----- SUPPLIED RECORDS -----
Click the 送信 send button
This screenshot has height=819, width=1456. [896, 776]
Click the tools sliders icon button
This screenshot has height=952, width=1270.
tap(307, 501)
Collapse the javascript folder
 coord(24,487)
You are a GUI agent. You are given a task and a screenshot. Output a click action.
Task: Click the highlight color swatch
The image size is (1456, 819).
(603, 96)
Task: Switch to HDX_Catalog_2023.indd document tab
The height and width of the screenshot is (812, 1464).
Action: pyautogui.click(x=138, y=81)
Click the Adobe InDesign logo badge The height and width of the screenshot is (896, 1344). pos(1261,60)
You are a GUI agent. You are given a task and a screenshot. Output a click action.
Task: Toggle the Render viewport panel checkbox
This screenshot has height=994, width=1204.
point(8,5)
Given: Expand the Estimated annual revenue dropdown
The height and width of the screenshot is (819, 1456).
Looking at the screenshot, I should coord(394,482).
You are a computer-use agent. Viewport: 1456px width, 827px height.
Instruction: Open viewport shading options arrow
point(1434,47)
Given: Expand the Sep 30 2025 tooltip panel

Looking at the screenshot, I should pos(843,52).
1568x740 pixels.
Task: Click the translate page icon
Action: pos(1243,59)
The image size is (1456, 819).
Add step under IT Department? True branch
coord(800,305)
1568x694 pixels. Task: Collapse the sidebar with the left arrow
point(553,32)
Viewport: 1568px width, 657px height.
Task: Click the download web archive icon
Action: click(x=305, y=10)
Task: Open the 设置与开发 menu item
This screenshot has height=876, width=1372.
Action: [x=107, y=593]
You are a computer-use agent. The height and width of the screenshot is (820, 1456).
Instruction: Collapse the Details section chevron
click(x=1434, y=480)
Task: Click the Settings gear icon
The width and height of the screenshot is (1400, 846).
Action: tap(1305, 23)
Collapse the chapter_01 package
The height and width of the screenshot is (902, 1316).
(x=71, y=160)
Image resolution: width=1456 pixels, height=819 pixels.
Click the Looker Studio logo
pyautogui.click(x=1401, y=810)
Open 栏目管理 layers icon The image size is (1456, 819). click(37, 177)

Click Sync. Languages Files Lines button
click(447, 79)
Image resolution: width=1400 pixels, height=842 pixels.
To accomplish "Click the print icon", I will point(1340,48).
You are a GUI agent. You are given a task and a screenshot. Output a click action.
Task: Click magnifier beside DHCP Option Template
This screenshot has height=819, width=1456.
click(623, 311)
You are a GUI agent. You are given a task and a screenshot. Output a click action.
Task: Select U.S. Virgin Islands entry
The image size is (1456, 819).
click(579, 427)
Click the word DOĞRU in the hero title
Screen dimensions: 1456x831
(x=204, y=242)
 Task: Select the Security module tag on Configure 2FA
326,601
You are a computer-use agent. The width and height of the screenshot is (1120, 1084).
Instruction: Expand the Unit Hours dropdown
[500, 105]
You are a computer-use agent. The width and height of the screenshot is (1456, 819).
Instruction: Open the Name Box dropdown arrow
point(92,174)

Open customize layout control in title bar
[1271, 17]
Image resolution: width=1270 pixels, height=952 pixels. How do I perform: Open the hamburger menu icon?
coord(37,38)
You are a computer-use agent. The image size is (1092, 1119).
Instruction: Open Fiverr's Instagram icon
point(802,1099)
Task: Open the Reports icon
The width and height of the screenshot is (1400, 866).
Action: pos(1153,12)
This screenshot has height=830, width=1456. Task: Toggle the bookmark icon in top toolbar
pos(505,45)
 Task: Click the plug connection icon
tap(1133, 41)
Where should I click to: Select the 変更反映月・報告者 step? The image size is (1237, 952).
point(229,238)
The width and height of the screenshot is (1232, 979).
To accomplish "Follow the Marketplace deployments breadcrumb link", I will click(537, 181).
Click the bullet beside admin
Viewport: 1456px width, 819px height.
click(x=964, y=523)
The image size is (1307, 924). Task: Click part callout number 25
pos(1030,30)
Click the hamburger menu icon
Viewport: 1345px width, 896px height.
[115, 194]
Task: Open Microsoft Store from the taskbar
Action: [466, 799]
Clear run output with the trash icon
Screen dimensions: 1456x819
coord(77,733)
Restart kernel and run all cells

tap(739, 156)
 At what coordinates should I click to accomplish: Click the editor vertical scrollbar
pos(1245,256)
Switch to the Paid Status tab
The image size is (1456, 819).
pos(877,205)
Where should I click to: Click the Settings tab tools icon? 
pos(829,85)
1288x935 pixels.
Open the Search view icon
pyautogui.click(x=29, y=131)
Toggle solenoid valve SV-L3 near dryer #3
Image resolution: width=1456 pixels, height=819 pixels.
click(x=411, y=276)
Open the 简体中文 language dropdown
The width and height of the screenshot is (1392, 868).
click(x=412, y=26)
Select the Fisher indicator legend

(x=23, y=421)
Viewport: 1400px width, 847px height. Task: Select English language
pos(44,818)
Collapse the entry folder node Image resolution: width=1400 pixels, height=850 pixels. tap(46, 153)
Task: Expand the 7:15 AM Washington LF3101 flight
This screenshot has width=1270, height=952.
-----
### INSTRUCTIONS FOR THE TASK:
Having read the material, set all of it down again without a single difference.

### TASK RESULT:
Click the 送信 send button
This screenshot has height=819, width=1456. [896, 776]
Click the tools sliders icon button
This screenshot has height=952, width=1270.
tap(307, 501)
Collapse the javascript folder
 coord(24,487)
You are a GUI agent. You are given a task and a screenshot. Output a click action.
Task: Click the highlight color swatch
The image size is (1456, 819).
(603, 96)
Task: Switch to HDX_Catalog_2023.indd document tab
The height and width of the screenshot is (812, 1464).
Action: pyautogui.click(x=138, y=81)
Click the Adobe InDesign logo badge The height and width of the screenshot is (896, 1344). pos(1261,60)
You are a GUI agent. You are given a task and a screenshot. Output a click action.
Task: Toggle the Render viewport panel checkbox
This screenshot has height=994, width=1204.
point(8,5)
Given: Expand the Estimated annual revenue dropdown
The height and width of the screenshot is (819, 1456).
Looking at the screenshot, I should coord(394,482).
You are a computer-use agent. Viewport: 1456px width, 827px height.
Instruction: Open viewport shading options arrow
point(1434,47)
Given: Expand the Sep 30 2025 tooltip panel

Looking at the screenshot, I should pos(843,52).
1568x740 pixels.
Task: Click the translate page icon
Action: pos(1243,59)
The image size is (1456, 819).
Add step under IT Department? True branch
coord(800,305)
1568x694 pixels. Task: Collapse the sidebar with the left arrow
point(553,32)
Viewport: 1568px width, 657px height.
Task: Click the download web archive icon
Action: click(x=305, y=10)
Task: Open the 设置与开发 menu item
This screenshot has height=876, width=1372.
Action: [x=107, y=593]
You are a computer-use agent. The height and width of the screenshot is (820, 1456).
Instruction: Collapse the Details section chevron
click(x=1434, y=480)
Task: Click the Settings gear icon
The width and height of the screenshot is (1400, 846).
Action: tap(1305, 23)
Collapse the chapter_01 package
The height and width of the screenshot is (902, 1316).
(x=71, y=160)
Image resolution: width=1456 pixels, height=819 pixels.
Click the Looker Studio logo
pyautogui.click(x=1401, y=810)
Open 栏目管理 layers icon The image size is (1456, 819). click(37, 177)

Click Sync. Languages Files Lines button
click(447, 79)
Image resolution: width=1400 pixels, height=842 pixels.
To accomplish "Click the print icon", I will point(1340,48).
You are a GUI agent. You are given a task and a screenshot. Output a click action.
Task: Click magnifier beside DHCP Option Template
This screenshot has height=819, width=1456.
click(623, 311)
You are a GUI agent. You are given a task and a screenshot. Output a click action.
Task: Select U.S. Virgin Islands entry
The image size is (1456, 819).
click(579, 427)
Click the word DOĞRU in the hero title
Screen dimensions: 1456x831
(x=204, y=242)
 Task: Select the Security module tag on Configure 2FA
326,601
You are a computer-use agent. The width and height of the screenshot is (1120, 1084).
Instruction: Expand the Unit Hours dropdown
[500, 105]
You are a computer-use agent. The width and height of the screenshot is (1456, 819).
Instruction: Open the Name Box dropdown arrow
point(92,174)

Open customize layout control in title bar
[1271, 17]
Image resolution: width=1270 pixels, height=952 pixels. How do I perform: Open the hamburger menu icon?
coord(37,38)
You are a computer-use agent. The image size is (1092, 1119).
Instruction: Open Fiverr's Instagram icon
point(802,1099)
Task: Open the Reports icon
The width and height of the screenshot is (1400, 866).
Action: pos(1153,12)
This screenshot has height=830, width=1456. Task: Toggle the bookmark icon in top toolbar
pos(505,45)
 Task: Click the plug connection icon
tap(1133, 41)
Where should I click to: Select the 変更反映月・報告者 step? The image size is (1237, 952).
point(229,238)
The width and height of the screenshot is (1232, 979).
To accomplish "Follow the Marketplace deployments breadcrumb link", I will click(537, 181).
Click the bullet beside admin
Viewport: 1456px width, 819px height.
click(x=964, y=523)
The image size is (1307, 924). Task: Click part callout number 25
pos(1030,30)
Click the hamburger menu icon
Viewport: 1345px width, 896px height.
[115, 194]
Task: Open Microsoft Store from the taskbar
Action: [466, 799]
Clear run output with the trash icon
Screen dimensions: 1456x819
coord(77,733)
Restart kernel and run all cells

tap(739, 156)
 At what coordinates should I click to accomplish: Click the editor vertical scrollbar
pos(1245,256)
Switch to the Paid Status tab
The image size is (1456, 819).
pos(877,205)
Where should I click to: Click the Settings tab tools icon? 
pos(829,85)
1288x935 pixels.
Open the Search view icon
pyautogui.click(x=29, y=131)
Toggle solenoid valve SV-L3 near dryer #3
Image resolution: width=1456 pixels, height=819 pixels.
click(x=411, y=276)
Open the 简体中文 language dropdown
The width and height of the screenshot is (1392, 868).
click(x=412, y=26)
Select the Fisher indicator legend

(x=23, y=421)
Viewport: 1400px width, 847px height. Task: Select English language
pos(44,818)
Collapse the entry folder node Image resolution: width=1400 pixels, height=850 pixels. tap(46, 153)
Task: Expand the 7:15 AM Washington LF3101 flight
This screenshot has width=1270, height=952.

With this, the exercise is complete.